Barbuda est la sœur plus tranquille d’Antigua : plus plate, plus sèche, avec une population de moins de deux mille personnes et un paysage de marais salants, de maquis et de côtes qui n’ont pas été systématiquement organisés pour la commodité de quiconque. La plupart de ce que j’avais lu à son sujet la décrivait en termes de ce qui lui manquait — développement, foules, bruit — et cette définition négative sous-estime la qualité particulière d’un endroit qui fonctionne simplement à sa propre fréquence. On le ressent immédiatement en atterrissant. L’aéroport est une bande de tarmac et un petit bâtiment. Un homme était appuyé contre un camion dehors et a proposé de me faire visiter l’île pour la journée. J’ai dit oui sans négocier, ce qui est soit la sagesse du voyageur, soit le bon sens le plus élémentaire, selon la façon dont on le voit.

La plage de sable rose de Princess Diana Bay à Barbuda avec une eau translucide peu profonde et une végétation basse derrière

Princess Diana Beach — aussi appelée Princess Diana Bay, baptisée ainsi parce qu’elle y a séjourné dans les années quatre-vingts et figure depuis lors sur les brochures touristiques — se trouve sur la côte nord-ouest et le rose vient du corail broyé, de minuscules particules roses et blanches réduites en poudre par des siècles de vagues. Le sable est frais sous les pieds même quand la température de l’air est brutale. L’eau au-dessus du banc de sable atteint à peine les genoux sur cent mètres et la couleur est ce turquoise qui vous donne envie d’essayer de le décrire et d’y renoncer immédiatement. J’étais la seule personne là-bas pendant la majeure partie de l’après-midi. Cette phrase n’a pas besoin d’élaboration.

L’île reste visible dans son effort de reconstruction après l’ouragan Irma, qui a frappé en septembre 2017 avec des vents de 300 km/h et a essentiellement effacé quatre-vingt-dix pour cent des structures de l’île. La population de Barbuda a été évacuée vers Antigua — de force, de façon controversée — et a passé des mois à essayer de rentrer. En arrivant maintenant, en 2026, on voit un mélange : des maisons reconstruites, des fondations de béton vides, une communauté qui s’est clairement réaffirmée mais qui porte le poids de ce qui s’est passé. Mon chauffeur, dont la famille était sur l’île depuis quatre générations, a parlé d’Irma avec la franchise directe et pragmatique de quelqu’un qui a dû dire les mêmes choses à cent visiteurs et a décidé de le faire aussi clairement et honnêtement que possible. J’ai plus écouté que parlé.

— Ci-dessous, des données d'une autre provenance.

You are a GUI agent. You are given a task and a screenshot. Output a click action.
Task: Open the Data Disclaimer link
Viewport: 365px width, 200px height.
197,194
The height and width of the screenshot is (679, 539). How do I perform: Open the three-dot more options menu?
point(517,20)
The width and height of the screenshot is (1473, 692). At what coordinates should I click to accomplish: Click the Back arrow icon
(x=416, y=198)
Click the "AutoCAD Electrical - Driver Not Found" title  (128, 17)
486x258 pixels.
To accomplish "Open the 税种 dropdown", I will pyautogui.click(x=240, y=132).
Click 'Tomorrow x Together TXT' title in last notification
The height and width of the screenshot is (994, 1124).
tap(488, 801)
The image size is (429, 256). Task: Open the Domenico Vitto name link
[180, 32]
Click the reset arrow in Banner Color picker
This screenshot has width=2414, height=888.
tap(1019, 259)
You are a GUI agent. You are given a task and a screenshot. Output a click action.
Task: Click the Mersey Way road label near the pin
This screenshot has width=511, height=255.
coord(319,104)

Une femme barbudane marchant sur une route décolorée par le soleil entre une végétation basse, une maison de pierre à moitié reconstruite derrière elle

Le dîner de langouste ce soir-là — simplement grillée, avec du citron vert et une salade qui avait visiblement été dans la terre le matin même — coûtait ce que je paierais pour un café et une viennoiserie à Paris. Le restaurant était trois tables dans la cour de quelqu’un, des guirlandes lumineuses tendues entre un manguier et un poteau, le bruit de l’océan quelque part proche et invisible dans l’obscurité. J’ai mangé lentement. Il n’y avait aucune raison de se presser et nulle part où se presser.

Quand y aller : De décembre à avril, c’est la période la plus sèche et la plus confortable. La colonie de frégates dans la lagune est spectaculaire toute l’année mais la saison de nidification s’étend approximativement de septembre à avril, avec la colonie la plus spectaculaire entre octobre et janvier. Réservez votre place dans l’avion depuis Antigua bien à l’avance en haute saison — les places sont vraiment limitées et l’horaire n’est pas ce qu’on appellerait robuste. Étant donné la taille réduite de l’infrastructure touristique, les visites en semaine tendent à se sentir moins organisées en groupes et plus genuinement exploratoires.